* _What is being asked_:
Whenever the word "computer" turns up in a line of the data below, copy that line.
Provided information: Begin
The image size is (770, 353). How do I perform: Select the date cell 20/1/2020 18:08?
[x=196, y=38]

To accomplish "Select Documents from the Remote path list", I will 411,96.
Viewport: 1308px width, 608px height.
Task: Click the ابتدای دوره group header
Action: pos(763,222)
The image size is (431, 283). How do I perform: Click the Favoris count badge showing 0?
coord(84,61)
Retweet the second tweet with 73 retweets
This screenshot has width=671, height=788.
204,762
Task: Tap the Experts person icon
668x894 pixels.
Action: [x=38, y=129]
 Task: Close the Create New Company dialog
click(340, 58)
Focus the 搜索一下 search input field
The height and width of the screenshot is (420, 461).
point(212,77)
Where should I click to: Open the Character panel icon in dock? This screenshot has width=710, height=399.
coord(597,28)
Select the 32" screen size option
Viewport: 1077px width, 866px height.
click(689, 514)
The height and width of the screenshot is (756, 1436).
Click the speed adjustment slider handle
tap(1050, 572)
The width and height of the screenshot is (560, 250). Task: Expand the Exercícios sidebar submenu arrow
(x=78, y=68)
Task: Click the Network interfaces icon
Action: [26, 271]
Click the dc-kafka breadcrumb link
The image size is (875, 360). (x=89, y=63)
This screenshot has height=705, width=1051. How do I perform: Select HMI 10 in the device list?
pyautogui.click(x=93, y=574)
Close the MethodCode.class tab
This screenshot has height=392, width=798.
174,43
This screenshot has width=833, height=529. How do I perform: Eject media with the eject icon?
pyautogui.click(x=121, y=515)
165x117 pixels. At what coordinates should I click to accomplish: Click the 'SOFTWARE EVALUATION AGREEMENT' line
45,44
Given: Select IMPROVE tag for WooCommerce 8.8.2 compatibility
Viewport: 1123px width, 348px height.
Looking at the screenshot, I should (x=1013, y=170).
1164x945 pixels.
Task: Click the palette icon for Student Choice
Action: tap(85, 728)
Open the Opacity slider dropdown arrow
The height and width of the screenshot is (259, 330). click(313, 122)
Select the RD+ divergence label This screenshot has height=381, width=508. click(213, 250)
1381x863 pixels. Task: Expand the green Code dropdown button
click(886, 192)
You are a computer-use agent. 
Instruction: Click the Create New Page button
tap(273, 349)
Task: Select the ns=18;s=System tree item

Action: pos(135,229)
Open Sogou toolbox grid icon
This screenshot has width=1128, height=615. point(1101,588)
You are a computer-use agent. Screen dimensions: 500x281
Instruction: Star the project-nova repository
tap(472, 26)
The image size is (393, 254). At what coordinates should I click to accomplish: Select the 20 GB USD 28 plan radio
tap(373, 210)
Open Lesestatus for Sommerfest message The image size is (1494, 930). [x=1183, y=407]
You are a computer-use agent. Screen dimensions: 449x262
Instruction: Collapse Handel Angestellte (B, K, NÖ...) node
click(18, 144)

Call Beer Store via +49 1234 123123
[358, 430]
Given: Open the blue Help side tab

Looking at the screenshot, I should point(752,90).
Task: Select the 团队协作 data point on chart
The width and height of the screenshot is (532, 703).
Provided information: End
* _Task result_:
You are a computer-use agent. 
You are a computer-use agent. Screen dimensions: 500x281
You are a computer-use agent. Screen dimensions: 449x262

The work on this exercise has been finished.